Digital Asset Management: Too valuable for life science organisations to ignore?
One of the biggest challenges that global life science organisations have to overcome is managing the creation, re-purposing, promotion, and distribution of content as a plethora of new and more dynamic channels become available.
Effectively managing this array of digital assets is becoming even more necessary in today’s business world, which demands an unprecedented level of governance and control. Huw Jenkins, senior solutions consultant for digital asset management at Veeva, discusses the key benefits for implementing a Digital Asset Management (DAM) solution.
1) Enabling assets re-use and consistent global messaging
One of the core challenges for any global company is encouraging asset re-use and more consistent global messaging. This tends to be borne from the lack of corporate ownership of the native promotional materials and their digital assets limiting the business’s ability to share the content across the global landscape.

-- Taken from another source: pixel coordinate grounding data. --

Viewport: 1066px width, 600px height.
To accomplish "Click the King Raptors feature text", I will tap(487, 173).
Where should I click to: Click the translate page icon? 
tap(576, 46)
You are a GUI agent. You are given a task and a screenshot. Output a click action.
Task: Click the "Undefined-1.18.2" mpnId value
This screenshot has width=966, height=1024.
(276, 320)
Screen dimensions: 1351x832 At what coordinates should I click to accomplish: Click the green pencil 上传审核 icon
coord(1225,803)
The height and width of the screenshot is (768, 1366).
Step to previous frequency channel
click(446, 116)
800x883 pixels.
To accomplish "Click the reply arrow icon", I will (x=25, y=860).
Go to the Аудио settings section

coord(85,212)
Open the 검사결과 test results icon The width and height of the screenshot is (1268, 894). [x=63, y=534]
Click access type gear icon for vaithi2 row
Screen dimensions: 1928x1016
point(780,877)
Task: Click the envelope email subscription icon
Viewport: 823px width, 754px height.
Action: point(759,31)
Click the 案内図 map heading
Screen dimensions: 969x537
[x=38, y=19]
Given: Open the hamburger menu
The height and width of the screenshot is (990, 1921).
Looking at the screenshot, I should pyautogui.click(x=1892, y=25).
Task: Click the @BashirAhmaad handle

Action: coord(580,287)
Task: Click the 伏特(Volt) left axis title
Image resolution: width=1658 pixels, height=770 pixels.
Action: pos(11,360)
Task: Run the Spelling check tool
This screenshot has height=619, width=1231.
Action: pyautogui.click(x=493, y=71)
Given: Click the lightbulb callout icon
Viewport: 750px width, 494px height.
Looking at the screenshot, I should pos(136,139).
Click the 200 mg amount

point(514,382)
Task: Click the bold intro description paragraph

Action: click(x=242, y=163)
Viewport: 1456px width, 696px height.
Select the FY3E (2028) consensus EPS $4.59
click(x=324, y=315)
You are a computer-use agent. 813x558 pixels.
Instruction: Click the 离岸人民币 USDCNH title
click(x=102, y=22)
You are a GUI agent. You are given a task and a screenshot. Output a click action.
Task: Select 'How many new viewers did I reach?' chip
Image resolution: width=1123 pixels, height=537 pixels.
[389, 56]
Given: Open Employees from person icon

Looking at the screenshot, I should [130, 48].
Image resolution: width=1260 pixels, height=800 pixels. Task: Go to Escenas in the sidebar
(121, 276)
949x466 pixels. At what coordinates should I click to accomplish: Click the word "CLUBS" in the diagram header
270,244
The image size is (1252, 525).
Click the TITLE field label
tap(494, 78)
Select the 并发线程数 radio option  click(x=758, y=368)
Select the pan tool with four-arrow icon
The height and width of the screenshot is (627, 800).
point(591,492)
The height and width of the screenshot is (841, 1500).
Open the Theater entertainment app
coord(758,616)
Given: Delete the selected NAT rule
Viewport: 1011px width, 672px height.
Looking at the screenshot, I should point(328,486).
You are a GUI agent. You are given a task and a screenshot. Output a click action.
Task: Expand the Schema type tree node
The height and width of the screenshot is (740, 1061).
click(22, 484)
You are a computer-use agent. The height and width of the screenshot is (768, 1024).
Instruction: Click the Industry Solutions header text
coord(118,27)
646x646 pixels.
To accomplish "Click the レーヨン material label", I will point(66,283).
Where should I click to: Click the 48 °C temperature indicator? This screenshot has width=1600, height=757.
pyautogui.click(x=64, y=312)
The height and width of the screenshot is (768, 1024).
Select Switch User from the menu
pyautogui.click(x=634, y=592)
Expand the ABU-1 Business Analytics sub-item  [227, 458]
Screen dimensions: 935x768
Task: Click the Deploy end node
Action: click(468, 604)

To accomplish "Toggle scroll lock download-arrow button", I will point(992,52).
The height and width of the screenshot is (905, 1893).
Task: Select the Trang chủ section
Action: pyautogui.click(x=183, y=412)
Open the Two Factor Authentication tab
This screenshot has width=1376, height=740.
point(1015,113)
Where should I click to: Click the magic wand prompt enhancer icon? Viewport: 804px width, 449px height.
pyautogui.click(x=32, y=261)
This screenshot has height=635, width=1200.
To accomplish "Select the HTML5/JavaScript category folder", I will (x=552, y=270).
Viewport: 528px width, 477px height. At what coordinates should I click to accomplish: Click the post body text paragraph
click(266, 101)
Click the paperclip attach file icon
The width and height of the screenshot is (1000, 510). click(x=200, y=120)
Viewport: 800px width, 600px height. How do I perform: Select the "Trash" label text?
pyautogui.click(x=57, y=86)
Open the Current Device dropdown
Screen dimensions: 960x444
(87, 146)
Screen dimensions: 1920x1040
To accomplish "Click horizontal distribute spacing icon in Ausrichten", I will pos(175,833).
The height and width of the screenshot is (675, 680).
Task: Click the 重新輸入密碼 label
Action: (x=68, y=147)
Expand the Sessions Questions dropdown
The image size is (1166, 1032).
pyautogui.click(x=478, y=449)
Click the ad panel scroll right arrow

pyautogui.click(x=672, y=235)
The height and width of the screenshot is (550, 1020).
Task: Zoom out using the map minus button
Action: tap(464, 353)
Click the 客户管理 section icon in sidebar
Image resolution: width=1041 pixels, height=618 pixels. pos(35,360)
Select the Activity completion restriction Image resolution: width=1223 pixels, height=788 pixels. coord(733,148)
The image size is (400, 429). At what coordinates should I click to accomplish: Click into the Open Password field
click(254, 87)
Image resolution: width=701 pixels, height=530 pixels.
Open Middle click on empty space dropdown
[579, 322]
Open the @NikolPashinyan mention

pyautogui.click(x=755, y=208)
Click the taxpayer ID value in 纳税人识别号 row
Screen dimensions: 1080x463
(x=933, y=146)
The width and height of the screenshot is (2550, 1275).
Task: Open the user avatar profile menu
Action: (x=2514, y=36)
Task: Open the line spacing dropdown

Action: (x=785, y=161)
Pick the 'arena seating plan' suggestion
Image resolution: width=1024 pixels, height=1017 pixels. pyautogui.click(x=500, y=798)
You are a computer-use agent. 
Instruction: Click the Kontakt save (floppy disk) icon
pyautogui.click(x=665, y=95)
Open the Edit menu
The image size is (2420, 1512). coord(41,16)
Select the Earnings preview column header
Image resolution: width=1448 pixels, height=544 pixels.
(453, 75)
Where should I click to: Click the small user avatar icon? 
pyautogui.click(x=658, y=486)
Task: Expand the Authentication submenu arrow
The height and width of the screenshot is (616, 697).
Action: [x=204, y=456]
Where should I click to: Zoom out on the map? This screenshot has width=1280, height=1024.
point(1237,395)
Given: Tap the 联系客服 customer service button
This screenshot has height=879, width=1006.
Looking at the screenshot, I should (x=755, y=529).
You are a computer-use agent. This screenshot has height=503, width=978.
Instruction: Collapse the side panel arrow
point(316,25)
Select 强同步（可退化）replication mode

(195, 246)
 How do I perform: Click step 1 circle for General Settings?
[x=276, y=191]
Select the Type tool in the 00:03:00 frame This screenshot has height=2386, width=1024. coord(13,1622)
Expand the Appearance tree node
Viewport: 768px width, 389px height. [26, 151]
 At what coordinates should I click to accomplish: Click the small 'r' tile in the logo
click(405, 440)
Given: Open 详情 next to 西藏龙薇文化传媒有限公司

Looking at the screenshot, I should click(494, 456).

Implementing a DAM is the most significant step to solving this problem: allowing companies to own their content. Unlike days of old, digital assets are no longer just documents and files. Instead, they are digitally-rich, high-end assets that cannot be just simply uploaded to a SharePoint or on a server. Businesses today need an environment to support the complexities of these assets to effortlessly promote their values without the need for any high end software the agencies may have used to create the asset. With a DAM solution in place, original asset formats can be viewed and shared across an organisation from a central repository, encouraging asset re-use by making them accessible, viewable or playable. This improves consistency in brand messaging as assets are re-purposed rather than re-created.
2) Delivering the confidence to share
The re-use of content can allow for big savings to be made in both time and production costs through the avoidance of unnecessary asset creation. However, often just making assets available alone isn’t always enough. Local affiliates and or regional hubs may be reluctant to adapt central materials if they are not sure if they can actually use them. And HQ may be reluctant to share if there are no controls in place to manage copyright. Aside from visibility, the effort required to adapt rather than re-create, such as the cost of translation, is often cited as a major contributing factor as to why materials are re-created rather than simply adapted.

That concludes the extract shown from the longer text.